Establish your cuttings. Plant your pachysandra on a cloudy day to avoid the sun. Dig holes four to five inches deep and six inches in diameter for your cuttings.
Because it spreads horizontally, space your planting holes six to twelve inches apart. Cover with soil and then thoroughly water.
Five Tips for Caring for Pachysandra
Pachysandra is a low-maintenance and easy-to-grow ground cover, but you may want to follow the following growing tips to ensure its success.
1. Water regularly. It requires regular watering until the roots establish. Avoid excessive watering, which can result in root rot.
2. Inspect the area for pests and disease. This plant is generally resistant to pests and disease, though leaf blight is a concern. Volutella blight, also known as leaf blight, wreaks havoc on your pachysandra plants’ foliage and stems.
3. To treat the blight disease, you can apply a fungicide to the plants.
4. It is also susceptible to scale, which resembles aphids and can be controlled with insecticidal soap.
Once a year, fertilize your ground cover. It is a low-maintenance plant, but you can apply an organic fertilizer approximately once a year to balance the soil’s nutrients.
5. Pruning shrubs Before the new growing season begins, prune your pachysandra plant with a pair of clean shears.

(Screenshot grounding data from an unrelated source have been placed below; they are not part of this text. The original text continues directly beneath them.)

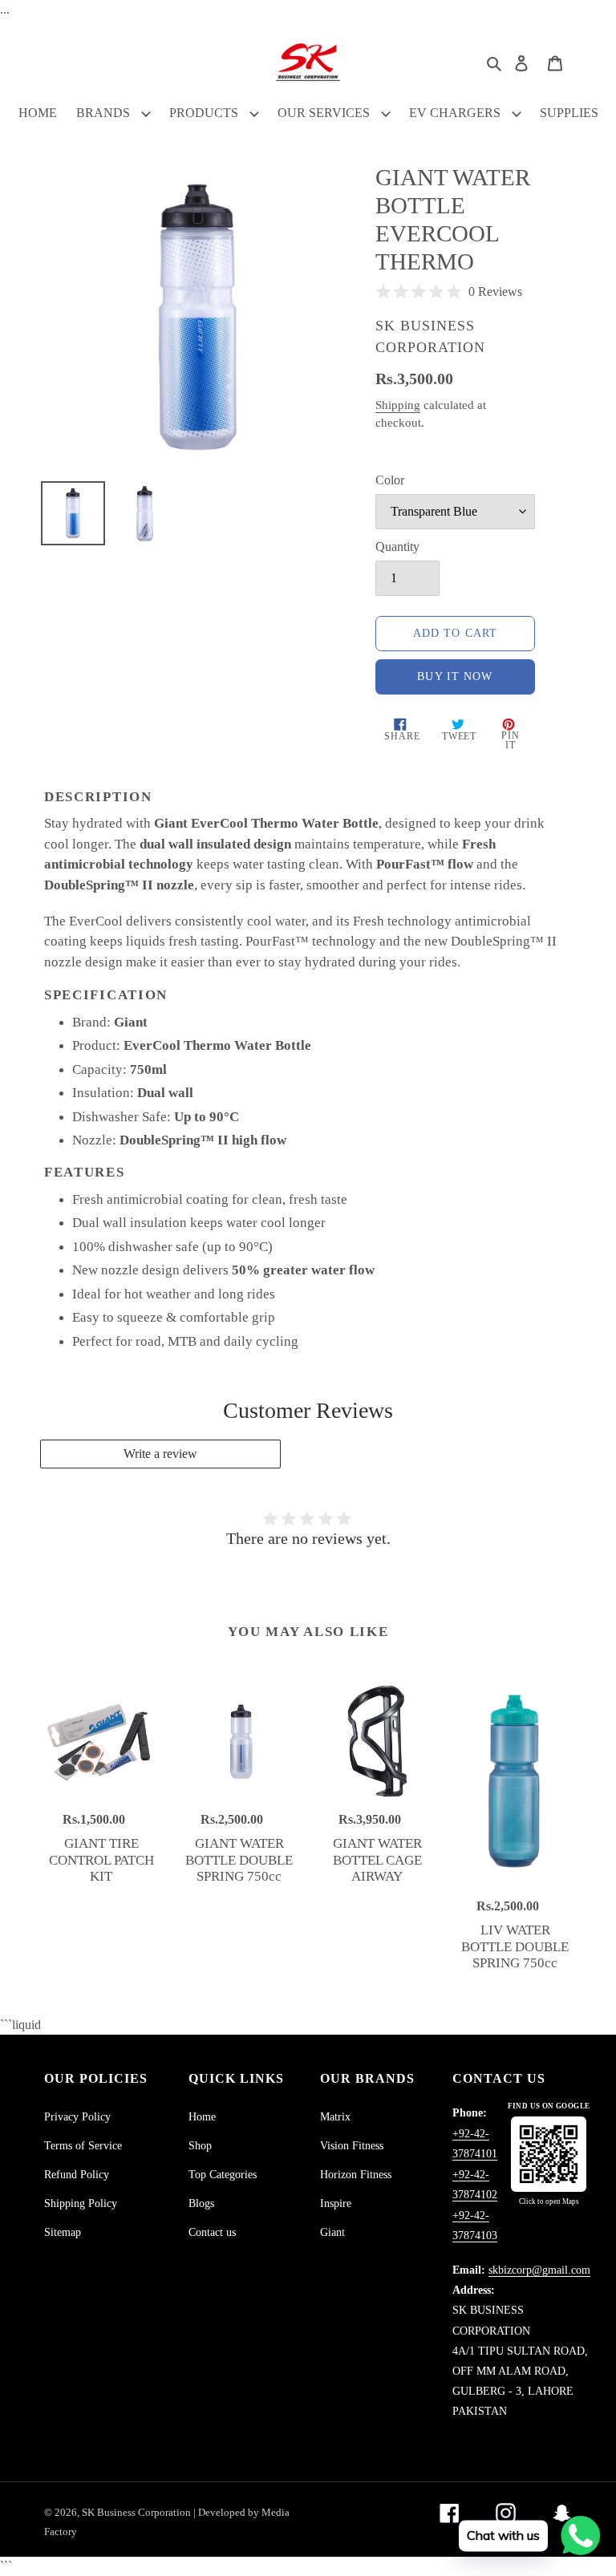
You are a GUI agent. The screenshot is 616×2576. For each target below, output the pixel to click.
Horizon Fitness (355, 2175)
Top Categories (222, 2175)
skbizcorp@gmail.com (539, 2270)
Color (389, 480)
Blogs (201, 2203)
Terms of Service (83, 2146)
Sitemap (62, 2232)
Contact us (212, 2232)
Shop (200, 2146)
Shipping (397, 405)
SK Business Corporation (137, 2512)
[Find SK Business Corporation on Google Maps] (548, 2154)
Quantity (397, 546)
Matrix (335, 2117)
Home (202, 2117)
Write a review (160, 1453)
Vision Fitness (351, 2146)
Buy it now (454, 676)
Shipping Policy (80, 2203)
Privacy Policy (77, 2117)
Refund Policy (76, 2175)
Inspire (335, 2203)
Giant (332, 2232)
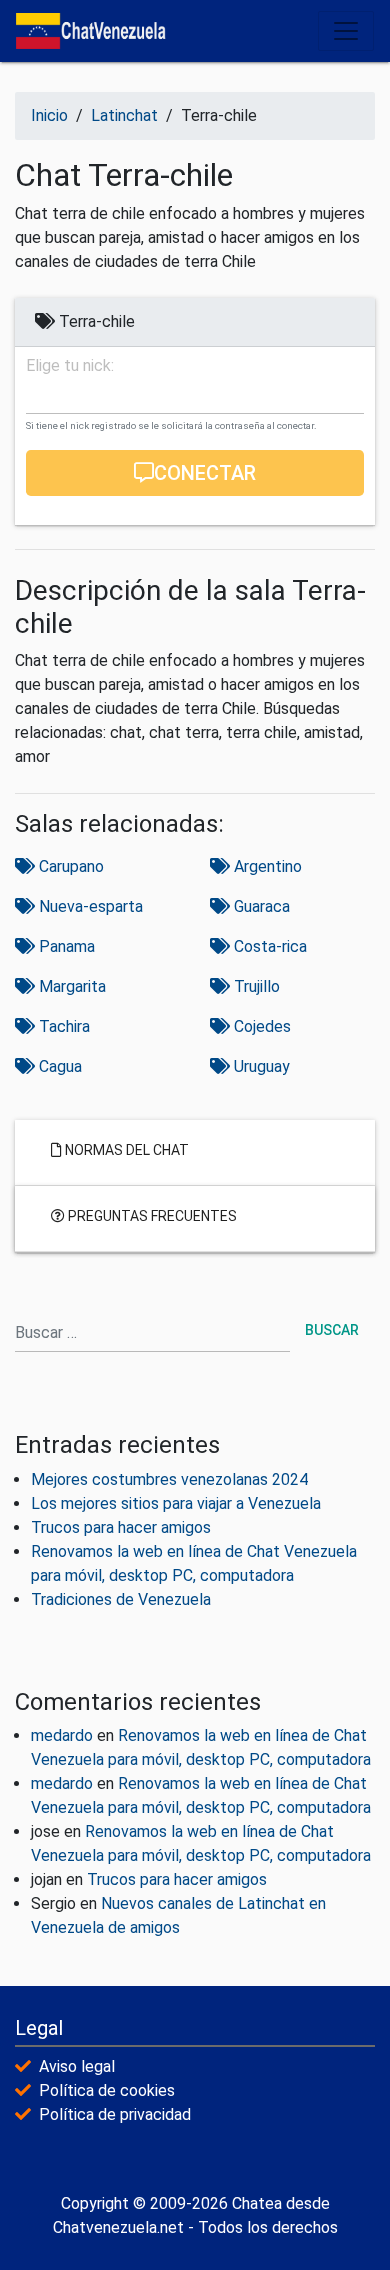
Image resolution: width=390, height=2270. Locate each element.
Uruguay (260, 1066)
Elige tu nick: (70, 366)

Additionally, you can clip the plant’s tips in the spring to promote air circulation and dense growth.
6. Mulch. Mulching the base surroundings of the plant with biological matter can benefit in retaining moisture and provide additional ground cover to smother weeds.
- Get freshly matured shoot tip cuttings from stock plants in a stock bed.
- To produce fresh cuttings from stock plants, first cold treat plants for six weeks.
- Grow stock plants under photoperiods of 14 hours or greater.
- Bulk-rooted cuttings under photoperiods of 14 hours or greater.
- Grow plants at warm temperatures (68°F to 75°F).
- Pinch cuttings to promote the development of multiple lateral shoots.